(RECORDS FOR THE EXERCISE):
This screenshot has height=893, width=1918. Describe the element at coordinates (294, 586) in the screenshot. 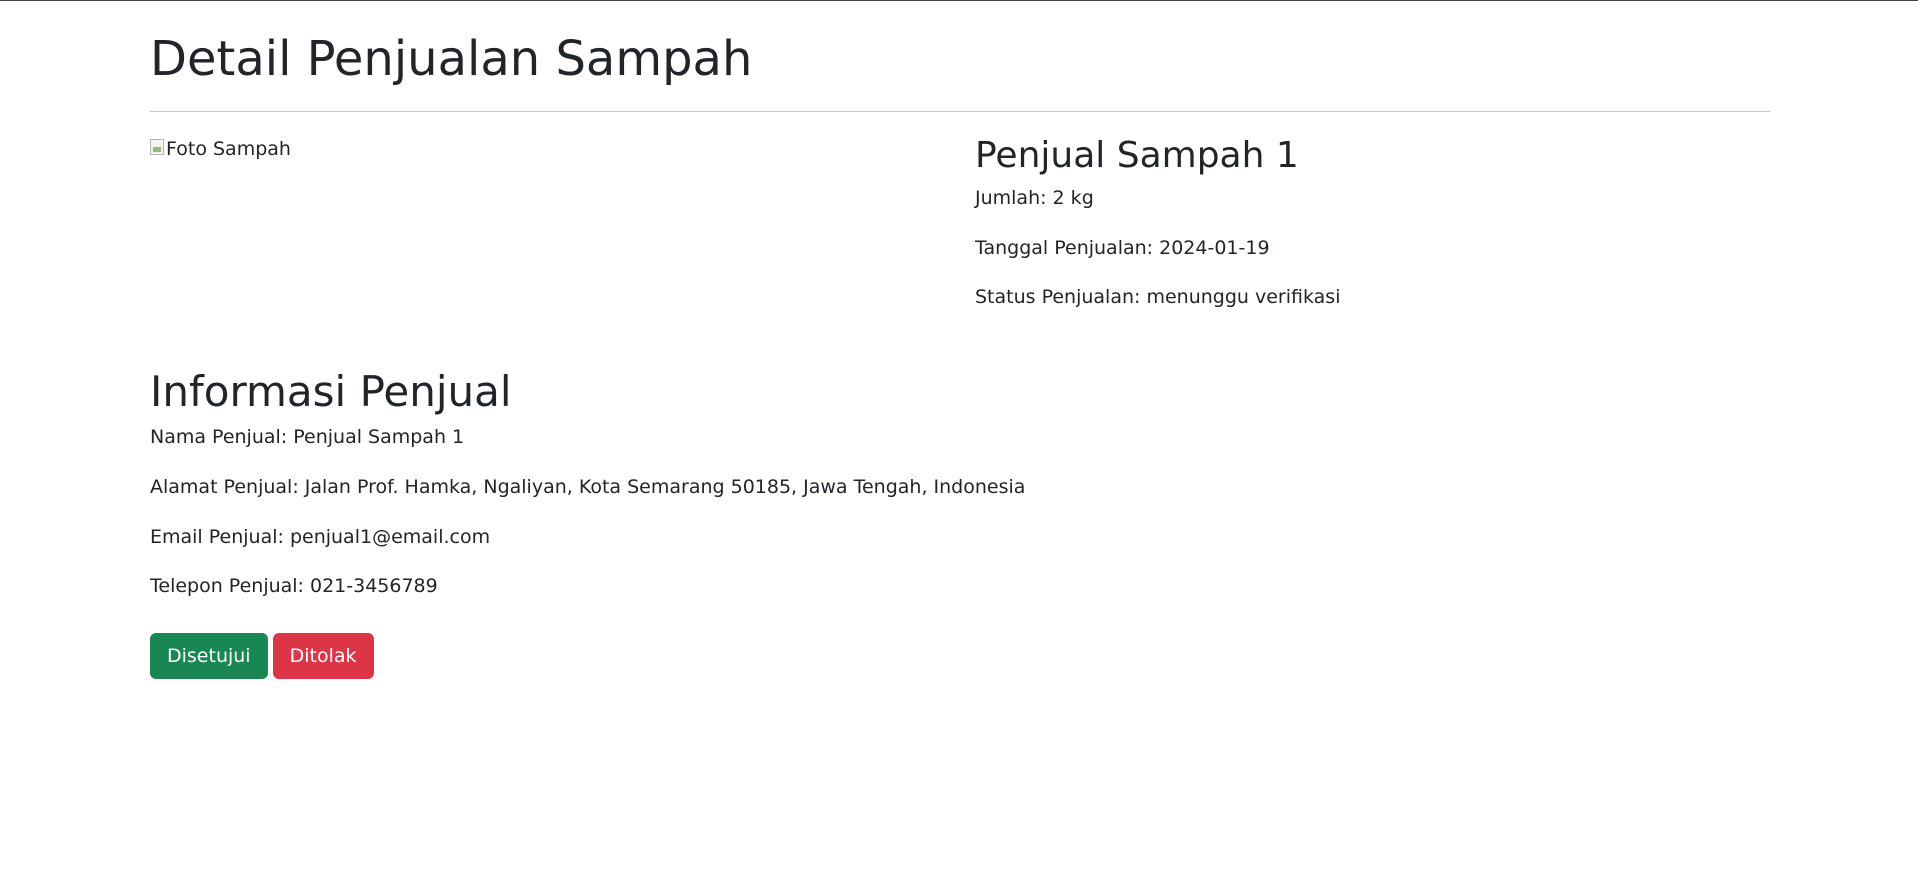

I see `seller-phone: Telepon Penjual: 021-3456789` at that location.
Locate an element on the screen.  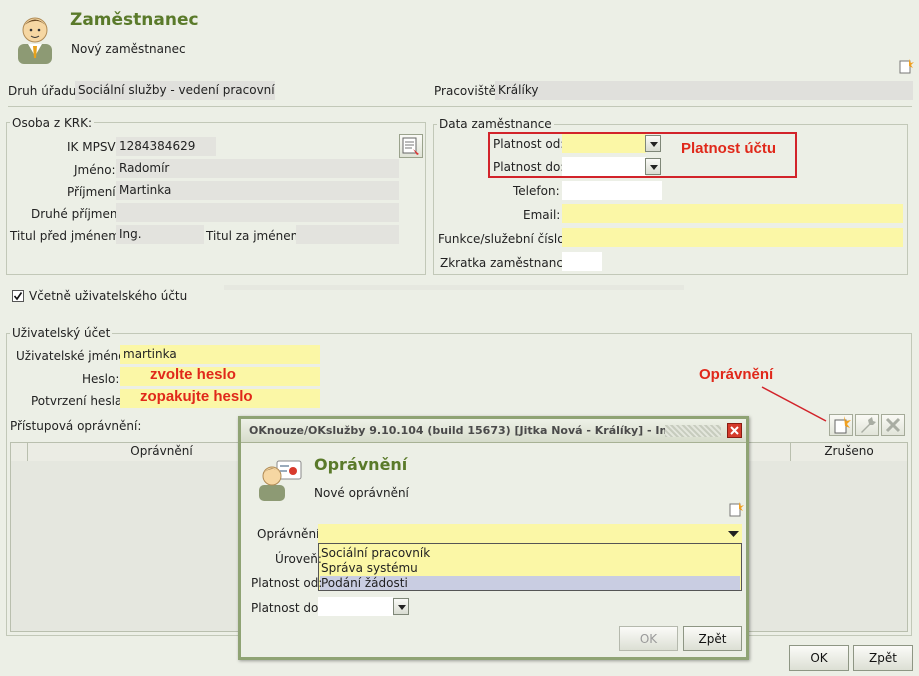
include-account-label: Včetně uživatelského účtu is located at coordinates (108, 296).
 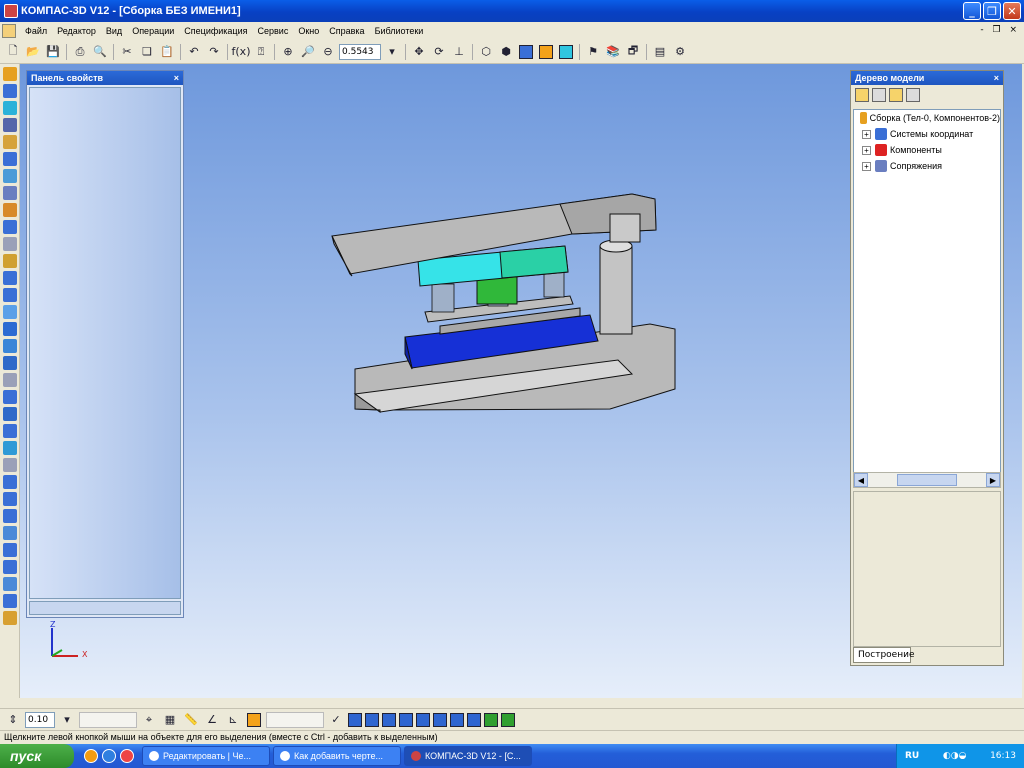 What do you see at coordinates (10, 125) in the screenshot?
I see `sketch-tools-icon` at bounding box center [10, 125].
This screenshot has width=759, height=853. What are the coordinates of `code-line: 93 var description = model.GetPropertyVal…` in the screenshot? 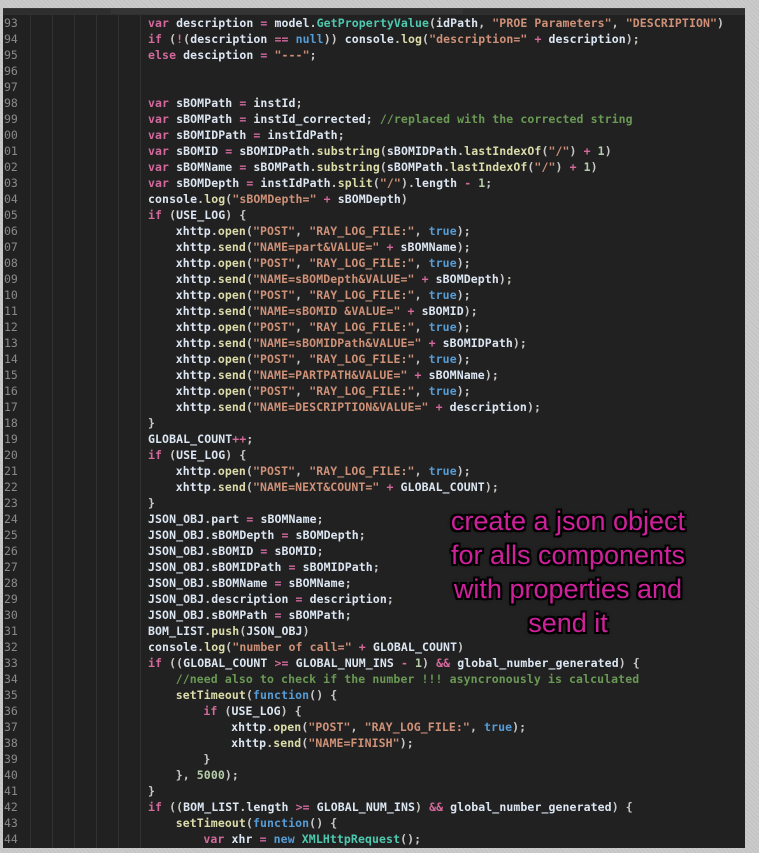 It's located at (374, 23).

(THE TASK):
Print the material exactly from its first line up to and including the line that contains "center [10, 125].". Leave the pictures out of your answer.

(ANSWER SECTION):
This screenshot has height=893, width=1918. Describe the element at coordinates (294, 586) in the screenshot. 

I see `seller-phone: Telepon Penjual: 021-3456789` at that location.
Locate an element on the screen.  
include-account-label: Včetně uživatelského účtu is located at coordinates (108, 296).
  What do you see at coordinates (10, 125) in the screenshot?
I see `sketch-tools-icon` at bounding box center [10, 125].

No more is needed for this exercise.